GIVEN EXERCISE: Reproduce the lines of the material verbatim, starting at the line that contains "Image resolution: width=269" and ending at the end of the material, and omit the pictures from your answer.
═══ LISTING ═══
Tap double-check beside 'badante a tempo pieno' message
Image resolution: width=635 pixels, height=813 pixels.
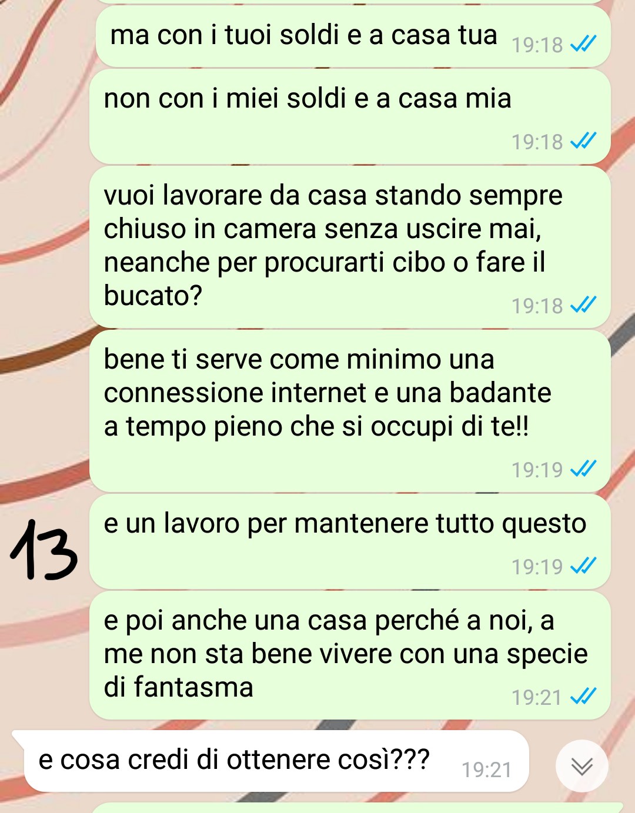pyautogui.click(x=583, y=469)
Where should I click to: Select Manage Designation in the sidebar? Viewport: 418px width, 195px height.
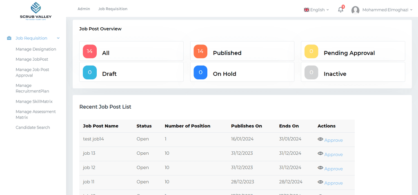(x=36, y=49)
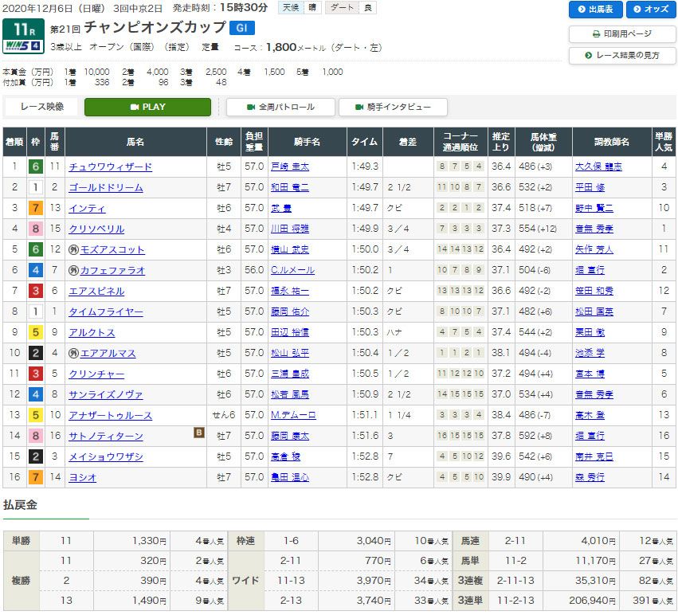The height and width of the screenshot is (615, 678).
Task: Click the green 11R race number badge
Action: (x=22, y=28)
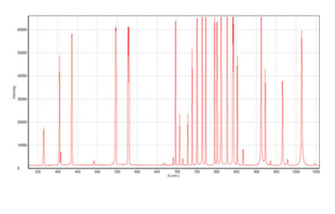Screen dimensions: 335x214
Task: Click the peak top near 1014 nm
Action: point(302,32)
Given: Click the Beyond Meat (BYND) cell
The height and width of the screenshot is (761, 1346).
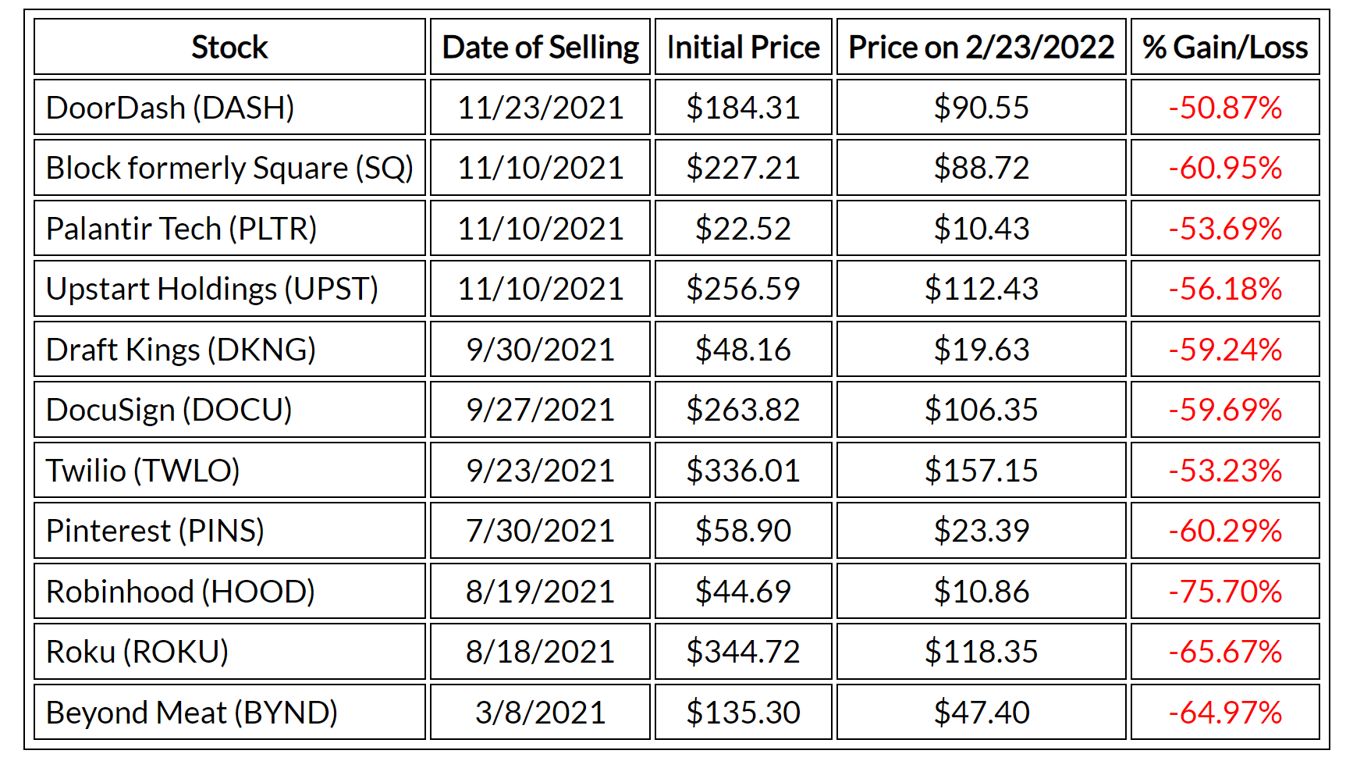Looking at the screenshot, I should click(x=191, y=713).

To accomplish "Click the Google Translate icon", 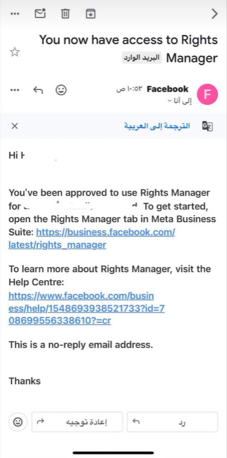I will point(207,126).
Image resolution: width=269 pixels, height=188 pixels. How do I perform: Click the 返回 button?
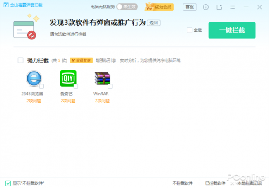[154, 23]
═══
SOLVED PROBLEM:
Image resolution: width=269 pixels, height=188 pixels. How do I perform: Click the 返回 button?
[154, 23]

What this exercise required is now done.